We saw earlier that dataclasses automatically support equality comparison. If all the attributes compare as equal, then the dataclass also compares as equal. By default, dataclasses do not support other comparisons, such as less than or greater than, and they can't be sorted. However, you can easily add comparisons if you wish, demonstrated as follows:

@dataclass(order=True)
class StockOrdered:
    name: str
    current: float = 0.0
    high: float = 0.0
    low: float = 0.0


stock_ordered1 = StockDecorated("FB", 177.46, high=178.67, low=175.79)
stock_ordered2 = StockOrdered("FB")
stock_ordered3 = StockDecorated("FB", 178.42, high=179.28, low=176.39)

All that we changed in this example was adding the order=True keyword to the dataclass constructor. But that gives us the opportunity to sort and compare the following values:

>>> stock_ordered1 < stock_ordered2
False
>>> stock_ordered1 > stock_ordered2
True
>>> from pprint import pprint
>>> pprint(sorted([stock_ordered1, stock_ordered2, stock_ordered3]))
[StockOrdered(name='FB', current=0.0, high=0.0, low=0.0),
 StockOrdered(name='FB', current=177.46, high=178.67, low=175.79),
 StockOrdered(name='FB', current=178.42, high=179.28, low=176.39)]

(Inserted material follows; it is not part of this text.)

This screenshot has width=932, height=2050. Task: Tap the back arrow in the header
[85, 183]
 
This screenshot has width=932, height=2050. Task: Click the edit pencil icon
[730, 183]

When a dataclass receives the order=True argument, it will, by default, compare the values based on each of the attributes in the order they were defined. So, in this case, it first compares the name on the two classes. If those are the same, it compares the current price. If those are also the same, it will compare the highs and then the lows. You can customize the sort order by providing a sort_index attribute inside a __post_init__ method on the class, but I'll leave you to search the web to get the full details of this and other advanced usages (such as immutability), as this section is getting rather long and we have a lot of other data structures to study.